流れが無いところでの船の速度(静水時の速度と称されることが多いです)に、下りの場合は流れの速度を加えたものが船の移動速度となります。逆に上りの場合は、静水時の船の速度から流れの速度を差し引いたものが船の移動速度となります。

すなわち、

下り…静水時の船の速度+流れの速度
上り…静水時の船の速度-流れの速度

下る場合は進む方向に流れが押してくれるので、その分だけ速く進めますし、逆に上りの場合は進む方向と逆方向に押し戻されながら進むので、その分だけ進む速度が遅くなります。上記の式はそのような意味となります。

最も基本的な例題を解いてみます。

流れの速さが4km/時の川があります。
この川を静水時では12km/時で進む船が川を下る時、45分間で何km進むか?

至急お願いします。SPI流水算について質問です。 - 1 ] 流れ... - Yahoo!知恵袋より引用

下りなので、船が移動する速度は、

静水時の時速12km+流れの時速4km=時速16km

となりますから、この速度で45分=0.75時間進むと、

距離=速度×時間=時速16km×0.75時間=12km(答え)

以上のような計算となります。

重要1:船の速度と流れの速度は分割して考えることが出来る

上の例題のようなシンプルな問題ではなく、もっと複雑な問題を解く際に重要なポイントとなる内の1つに「船の速度と流れの速度は分割して考えることが出来る」という点があります。上の例題の結果を使って説明します。

上の例題の結果を1つの式で書くと、

(時速12km+時速4km)×0.75時間=12km(答え)

ですが、意味としては冒頭で説明したように「下りの場合は進む方向に流れが押してくれるので、その分だけ移動する速度が速くなり、その速くなった速度に時間をかけて距離が算出される」ものとなります。

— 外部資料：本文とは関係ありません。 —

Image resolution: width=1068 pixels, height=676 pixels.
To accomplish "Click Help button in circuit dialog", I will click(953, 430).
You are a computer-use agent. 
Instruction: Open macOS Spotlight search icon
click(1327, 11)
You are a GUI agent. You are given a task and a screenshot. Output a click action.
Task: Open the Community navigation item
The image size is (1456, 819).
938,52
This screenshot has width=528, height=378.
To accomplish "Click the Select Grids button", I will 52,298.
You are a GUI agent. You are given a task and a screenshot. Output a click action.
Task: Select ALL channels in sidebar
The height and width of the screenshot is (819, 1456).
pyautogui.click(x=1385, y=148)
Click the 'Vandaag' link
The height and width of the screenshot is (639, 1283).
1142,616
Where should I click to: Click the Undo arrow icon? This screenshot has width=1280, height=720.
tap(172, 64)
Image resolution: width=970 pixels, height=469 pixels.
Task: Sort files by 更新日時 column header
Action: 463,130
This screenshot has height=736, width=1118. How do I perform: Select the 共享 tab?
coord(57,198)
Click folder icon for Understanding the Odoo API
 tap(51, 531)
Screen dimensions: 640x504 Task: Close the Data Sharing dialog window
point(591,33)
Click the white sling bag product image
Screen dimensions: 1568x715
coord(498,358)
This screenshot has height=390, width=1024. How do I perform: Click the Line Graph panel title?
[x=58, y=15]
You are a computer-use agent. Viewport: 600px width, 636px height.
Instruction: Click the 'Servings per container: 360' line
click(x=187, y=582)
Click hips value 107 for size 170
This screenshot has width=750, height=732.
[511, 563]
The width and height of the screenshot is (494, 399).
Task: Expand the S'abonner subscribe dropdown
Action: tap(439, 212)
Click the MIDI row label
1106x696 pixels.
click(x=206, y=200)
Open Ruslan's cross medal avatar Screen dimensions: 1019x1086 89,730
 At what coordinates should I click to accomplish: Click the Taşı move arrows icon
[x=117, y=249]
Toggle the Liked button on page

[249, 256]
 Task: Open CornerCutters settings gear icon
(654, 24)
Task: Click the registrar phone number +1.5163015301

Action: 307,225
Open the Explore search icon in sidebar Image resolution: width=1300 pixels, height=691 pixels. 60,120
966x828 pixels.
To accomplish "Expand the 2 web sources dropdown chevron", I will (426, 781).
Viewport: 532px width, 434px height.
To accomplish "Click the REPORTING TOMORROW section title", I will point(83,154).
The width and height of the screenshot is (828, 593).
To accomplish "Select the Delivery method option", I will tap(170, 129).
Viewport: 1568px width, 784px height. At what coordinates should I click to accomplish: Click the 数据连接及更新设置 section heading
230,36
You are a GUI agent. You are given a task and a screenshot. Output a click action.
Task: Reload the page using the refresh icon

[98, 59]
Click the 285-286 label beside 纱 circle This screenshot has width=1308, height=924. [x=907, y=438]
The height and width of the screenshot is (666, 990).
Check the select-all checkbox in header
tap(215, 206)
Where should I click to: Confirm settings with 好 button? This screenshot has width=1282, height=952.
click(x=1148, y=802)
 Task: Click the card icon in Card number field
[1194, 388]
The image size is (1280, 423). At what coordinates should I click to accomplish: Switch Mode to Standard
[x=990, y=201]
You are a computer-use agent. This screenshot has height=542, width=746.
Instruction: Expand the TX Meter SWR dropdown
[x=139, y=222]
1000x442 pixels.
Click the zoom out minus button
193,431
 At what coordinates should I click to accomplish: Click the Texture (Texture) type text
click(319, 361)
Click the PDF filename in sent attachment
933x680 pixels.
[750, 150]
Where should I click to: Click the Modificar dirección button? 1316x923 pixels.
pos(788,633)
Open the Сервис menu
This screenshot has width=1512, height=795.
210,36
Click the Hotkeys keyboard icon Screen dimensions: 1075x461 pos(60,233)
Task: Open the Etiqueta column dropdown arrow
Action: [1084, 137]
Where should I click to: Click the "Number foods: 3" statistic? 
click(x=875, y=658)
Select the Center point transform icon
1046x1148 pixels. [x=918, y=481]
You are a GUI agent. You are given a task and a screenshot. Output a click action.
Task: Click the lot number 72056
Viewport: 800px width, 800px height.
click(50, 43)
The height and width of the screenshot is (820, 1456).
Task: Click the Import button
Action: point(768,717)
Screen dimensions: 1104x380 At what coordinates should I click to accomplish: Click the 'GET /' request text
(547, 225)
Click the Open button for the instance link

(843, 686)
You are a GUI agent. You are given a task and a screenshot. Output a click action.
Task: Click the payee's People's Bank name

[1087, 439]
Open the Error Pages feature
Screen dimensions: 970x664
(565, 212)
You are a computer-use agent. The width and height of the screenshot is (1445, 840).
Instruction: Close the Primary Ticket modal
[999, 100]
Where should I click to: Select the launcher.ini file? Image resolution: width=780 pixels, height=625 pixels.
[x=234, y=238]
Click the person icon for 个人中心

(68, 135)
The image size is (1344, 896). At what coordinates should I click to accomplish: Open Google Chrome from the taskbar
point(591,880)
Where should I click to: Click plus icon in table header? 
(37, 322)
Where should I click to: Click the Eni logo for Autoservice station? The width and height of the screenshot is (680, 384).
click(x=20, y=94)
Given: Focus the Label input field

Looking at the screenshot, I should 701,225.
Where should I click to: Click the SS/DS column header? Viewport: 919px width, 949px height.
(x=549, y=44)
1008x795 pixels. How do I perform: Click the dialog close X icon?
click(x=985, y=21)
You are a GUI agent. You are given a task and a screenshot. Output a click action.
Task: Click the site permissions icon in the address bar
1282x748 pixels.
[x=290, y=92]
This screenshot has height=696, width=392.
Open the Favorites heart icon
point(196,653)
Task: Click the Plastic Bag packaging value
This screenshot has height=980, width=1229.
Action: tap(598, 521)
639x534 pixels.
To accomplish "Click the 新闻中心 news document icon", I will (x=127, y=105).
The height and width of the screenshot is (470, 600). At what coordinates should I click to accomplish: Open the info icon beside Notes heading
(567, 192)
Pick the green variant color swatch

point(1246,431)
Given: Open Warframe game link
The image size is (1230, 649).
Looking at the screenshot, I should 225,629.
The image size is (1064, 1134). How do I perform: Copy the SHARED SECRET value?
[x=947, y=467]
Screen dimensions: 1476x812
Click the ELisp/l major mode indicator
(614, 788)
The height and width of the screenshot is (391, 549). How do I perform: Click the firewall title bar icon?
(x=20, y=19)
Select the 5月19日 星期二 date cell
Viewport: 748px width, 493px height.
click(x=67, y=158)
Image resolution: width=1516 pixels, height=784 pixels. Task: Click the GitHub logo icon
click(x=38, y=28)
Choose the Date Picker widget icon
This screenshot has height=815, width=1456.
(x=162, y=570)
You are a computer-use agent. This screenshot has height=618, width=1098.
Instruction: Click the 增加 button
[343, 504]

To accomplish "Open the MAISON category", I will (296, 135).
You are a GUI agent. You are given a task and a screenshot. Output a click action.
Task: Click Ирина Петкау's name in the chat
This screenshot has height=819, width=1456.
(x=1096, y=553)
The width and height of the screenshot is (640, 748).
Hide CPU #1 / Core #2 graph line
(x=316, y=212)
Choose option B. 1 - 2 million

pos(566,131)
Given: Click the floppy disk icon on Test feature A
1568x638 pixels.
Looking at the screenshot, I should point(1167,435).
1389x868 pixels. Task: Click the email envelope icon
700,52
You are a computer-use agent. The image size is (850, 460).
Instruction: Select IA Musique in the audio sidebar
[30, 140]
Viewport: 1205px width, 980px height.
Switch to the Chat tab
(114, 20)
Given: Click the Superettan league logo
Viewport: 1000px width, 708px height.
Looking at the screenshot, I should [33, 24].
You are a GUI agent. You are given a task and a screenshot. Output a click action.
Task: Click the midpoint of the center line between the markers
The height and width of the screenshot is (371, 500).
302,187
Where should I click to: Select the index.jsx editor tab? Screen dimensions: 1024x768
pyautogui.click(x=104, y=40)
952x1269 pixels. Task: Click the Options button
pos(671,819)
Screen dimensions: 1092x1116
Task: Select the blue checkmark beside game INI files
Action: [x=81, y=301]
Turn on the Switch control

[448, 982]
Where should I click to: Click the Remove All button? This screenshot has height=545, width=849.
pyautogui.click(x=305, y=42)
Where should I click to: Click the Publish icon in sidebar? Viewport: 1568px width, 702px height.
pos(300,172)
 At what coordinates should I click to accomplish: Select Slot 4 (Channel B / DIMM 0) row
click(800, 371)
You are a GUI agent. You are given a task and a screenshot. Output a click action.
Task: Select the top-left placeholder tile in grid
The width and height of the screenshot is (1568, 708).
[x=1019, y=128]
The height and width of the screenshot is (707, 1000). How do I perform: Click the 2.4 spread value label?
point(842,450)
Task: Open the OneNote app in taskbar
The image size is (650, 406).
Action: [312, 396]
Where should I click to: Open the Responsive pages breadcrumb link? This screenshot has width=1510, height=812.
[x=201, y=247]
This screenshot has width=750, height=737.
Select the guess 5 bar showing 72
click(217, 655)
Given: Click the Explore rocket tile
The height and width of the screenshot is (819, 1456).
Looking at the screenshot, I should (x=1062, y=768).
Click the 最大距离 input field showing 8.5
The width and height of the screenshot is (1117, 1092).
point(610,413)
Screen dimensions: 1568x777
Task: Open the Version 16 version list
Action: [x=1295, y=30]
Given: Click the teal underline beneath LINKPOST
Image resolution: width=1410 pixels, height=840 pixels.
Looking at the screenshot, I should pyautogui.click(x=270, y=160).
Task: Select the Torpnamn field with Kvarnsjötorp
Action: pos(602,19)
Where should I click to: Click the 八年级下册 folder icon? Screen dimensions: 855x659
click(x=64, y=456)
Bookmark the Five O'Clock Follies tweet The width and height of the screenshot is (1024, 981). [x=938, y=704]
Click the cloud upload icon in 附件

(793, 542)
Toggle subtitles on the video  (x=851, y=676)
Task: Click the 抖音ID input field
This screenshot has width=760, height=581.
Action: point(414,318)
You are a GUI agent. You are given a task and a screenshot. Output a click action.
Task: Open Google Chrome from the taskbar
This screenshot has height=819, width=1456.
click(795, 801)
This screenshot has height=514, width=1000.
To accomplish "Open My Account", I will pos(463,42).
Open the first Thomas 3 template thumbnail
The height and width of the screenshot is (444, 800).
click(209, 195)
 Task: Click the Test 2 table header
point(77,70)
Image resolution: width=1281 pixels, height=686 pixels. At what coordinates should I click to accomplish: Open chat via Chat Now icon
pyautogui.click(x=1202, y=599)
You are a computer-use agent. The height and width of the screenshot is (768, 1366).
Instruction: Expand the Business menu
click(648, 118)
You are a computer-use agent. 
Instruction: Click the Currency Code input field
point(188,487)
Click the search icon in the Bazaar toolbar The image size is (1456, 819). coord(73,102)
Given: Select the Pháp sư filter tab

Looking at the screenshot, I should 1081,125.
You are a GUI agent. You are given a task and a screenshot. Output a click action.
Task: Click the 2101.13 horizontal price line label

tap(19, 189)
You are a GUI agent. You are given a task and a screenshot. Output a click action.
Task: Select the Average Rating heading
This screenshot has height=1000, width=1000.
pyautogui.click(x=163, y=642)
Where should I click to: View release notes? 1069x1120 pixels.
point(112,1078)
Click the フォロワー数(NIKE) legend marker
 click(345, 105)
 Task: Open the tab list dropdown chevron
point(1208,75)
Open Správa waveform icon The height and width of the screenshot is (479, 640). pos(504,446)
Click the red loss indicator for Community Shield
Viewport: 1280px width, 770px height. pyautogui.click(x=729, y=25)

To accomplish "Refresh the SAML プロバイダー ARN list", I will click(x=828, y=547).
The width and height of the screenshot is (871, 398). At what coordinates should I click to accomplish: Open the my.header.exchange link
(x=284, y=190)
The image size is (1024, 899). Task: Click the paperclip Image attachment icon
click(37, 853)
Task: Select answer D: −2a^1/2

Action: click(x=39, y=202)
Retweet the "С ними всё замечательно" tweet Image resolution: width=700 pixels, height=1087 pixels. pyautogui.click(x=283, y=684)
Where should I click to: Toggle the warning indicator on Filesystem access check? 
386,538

これは(川の流れが止まる訳がないという意味の現実性は無視して)以下のように考え直すことも可能です。

流れが止まっている間に船が自力で0.75時間進んで停止した後に、川が流れ出して0.75時間流された。

以上の状況で進んだ距離を式で書くと、

時速12km×0.75時間+時速4km×0.75時間
=9km+3km
=12km(答え)

となり、当然ながら最初に算出した「12km」という結果と同じとなります。

以上の「書き換え」を上では「意味」から説明しましたが、もう少し機械的に式の変形で理解すると、(分配法則が登場するので算数の範疇を超えているかも知れませんが)最初の考え方の式を後からの考え方の式に以下のように変形出来ます。

(時速12km+時速4km)×0.75時間
=時速12km×0.75時間+時速4km×0.75時間

このように式で理解しても「船の速度と流れの速度は分割して考えることが出来る」ことは明白となります。

以上は「下り」で説明しましたが、「上り」に関しても全く同じ結論となります。

重要2:「下りの速度と上りの速度の平均」と「平均速度」を混同しない

次に述べる内容は「下り」と「上り」の両方が必要ですので、別の例題(シンプルなもの)で説明します。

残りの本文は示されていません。